1. environment.py: defines a graph environment and handles agent-environment interactions during simulations.
2. agents_baseline.py: implements the maximum degree, minimum degree and random baseline agents.
3. agent_GNN.py: implements the GNN agents.
4. helpers_simulation.py: contains code to simulate the agent-environment interaction and a function consisting of the training loop.
5. helpers_rewards.py: contains functions to compute the number of topological cavities and the compressibility of networks.
6. helpers_miscellaneous.py: defines helper functions and classes useful for training and performance evaluation.

1. Build synthetic graph environments using the notebook located at Notebooks/data_processing_synthetic.ipynb. Generated networks are placed inside the Environments/ folder.
2. In train_GNN_synthetic.py, specify the parameters for the training process:
   1. run: creates a folder in Runs/ to store training and validation curves and model checkpoints specific to the current training run.
   2. network_type: specify the model used to build synthetic graph environments; 'synthetic_ER', 'synthetic_BA', 'synthetic_RG', or 'synthetic_WS'.
   3. size: specify the size of the training, validation, and testing datasets; options include 'mini', 'small', 'medium', or 'large'; note that the datasets must first be created according to Step 1.
   4. feature_mode: specify the node attributes; we use the local degree profile, 'LDP', for each node; options include 'random' and 'constant'.
   5. reward_function: specify which exploration objective the GNN is being trained for, 'betti_numbers' for IGT and 'compressibility' for CPT; any function handle that accepts a network as input and outputs a scalar is a valid specification.
3. After defining the above parameters, a complete training run can be accomplished by running the train_GNN_synthetic.py script.

We use the DQN algorithm with a replay buffer and a target network to train the GNNs. Hyperparameters for training can be altered inside the GraphRL/helpers_miscellaneous.py file. Algorithmic details about the training process are outlined in the Supplement.pdf file in this submission.

Baselines can be evaluated using the evaluate_baselines_synthetic.py script. Results are stored inside the Baselines/ folder.

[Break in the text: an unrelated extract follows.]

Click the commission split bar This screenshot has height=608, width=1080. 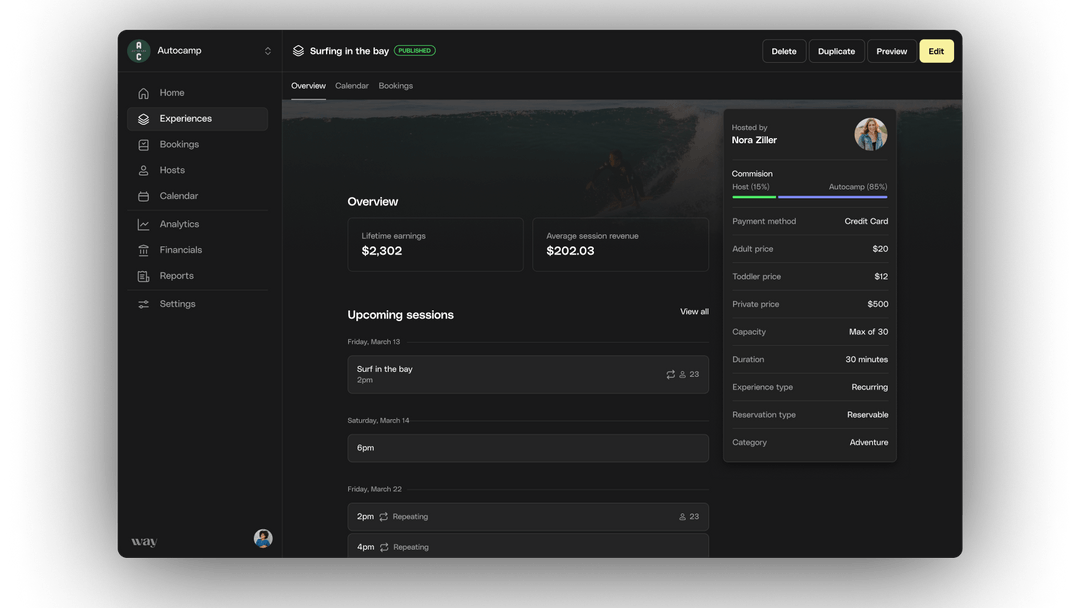[809, 197]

To plot the GNN agents' performance alongside the baselines, use the plotting_synthetic.py file. Make sure to specify the plotting parameters corresponding to the training run for which you wish to generate figures.

Real-world graph datasets can be used as environments for training and testing. First, create an adjacency matrix corresponding to the network you wish to train on and place it inside a folder. Then edit the train_GNN_real.py file as necessary before running it to achieve a full training run. Baseline results and performance plots can be generated using evaluate_baselines_real.py and plotting_real.py, respectively.

Self-contained notebooks to compute curiosity-based centrality results for each of the three real-world graph datasets studied in the Main manuscript are included in corresponding folder.

We include files inside the Notebooks/ folder that were used for the trajectory and environment size generalization experiments as well as to produce the summarized results for Table 1.